Fast Unpaired Multi-view Clustering

Fast Unpaired Multi-view Clustering

Xingfeng Li, Yuangang Pan, Yinghui Sun, Quansen Sun, Ivor Tsang, Zhenwen Ren

Proceedings of the Thirty-Third International Joint Conference on Artificial Intelligence
Main Track. Pages 4488-4496. https://doi.org/10.24963/ijcai.2024/496

Anchor based pair-wised multi-view clustering often assumes multi-view data are paired, and has demonstrated significant advancements in recent years. However, this presumption is easily violated, and data is commonly unpaired fully in practical applications due to the influence of data collection and storage processes. Addressing unpaired large-scale multi-view data through anchor learning remains a research gap. The absence of pairing in multi-view data disrupts the consistency and complementarity of multiple views, posing significant challenges in learning powerful and meaningful anchors and bipartite graphs from unpaired multi-view data. To tackle this challenge, this study proposes a novel Fast Unpaired Multi-view Clustering (FUMC) framework for fully unpaired large-scale multi-view data. Specifically, FUMC first designs an inverse local manifold learning paradigm to guide the learned anchors for effective pairing and balancing, ensuring alignment, fairness, and power in unpaired multi-view data.
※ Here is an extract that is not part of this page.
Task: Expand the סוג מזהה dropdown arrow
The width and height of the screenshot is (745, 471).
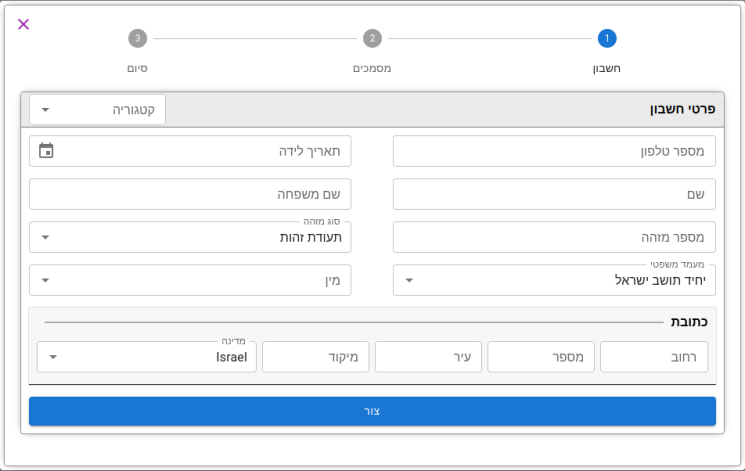Action: pyautogui.click(x=46, y=237)
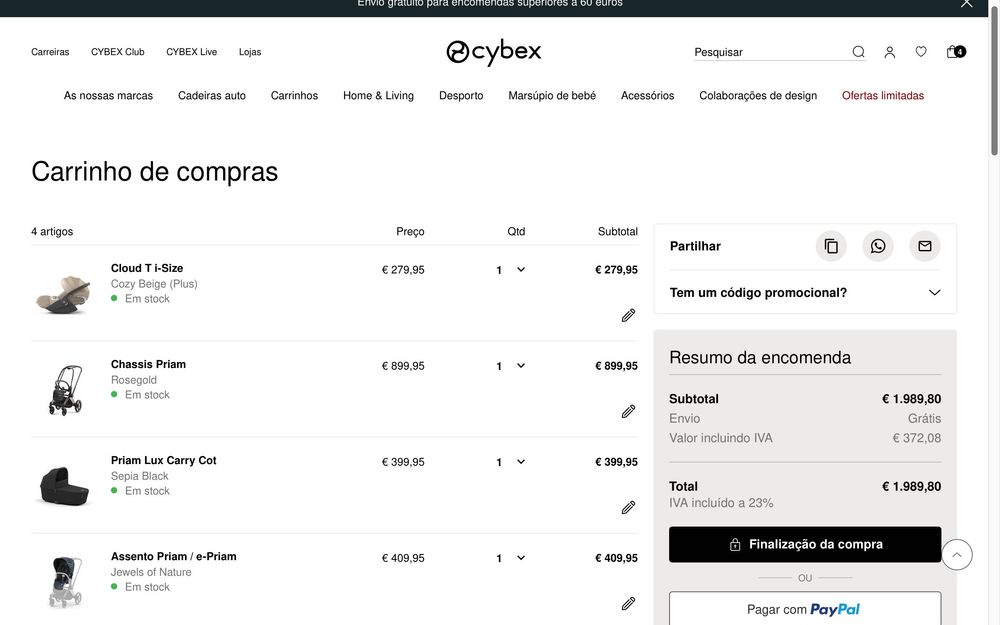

Meanwhile, a novel bipartite graph matching framework is developed to align unpaired bipartite graphs, creating a consistent bipartite graph from unpaired multi-view data. The efficacy, efficiency, and superiority of our FUMC are corroborated through extensive evaluations on numerous benchmark datasets with shallow and deep SOTA methods.
Keywords:
Machine Learning: ML: Multi-view learning
Machine Learning: ML: Clustering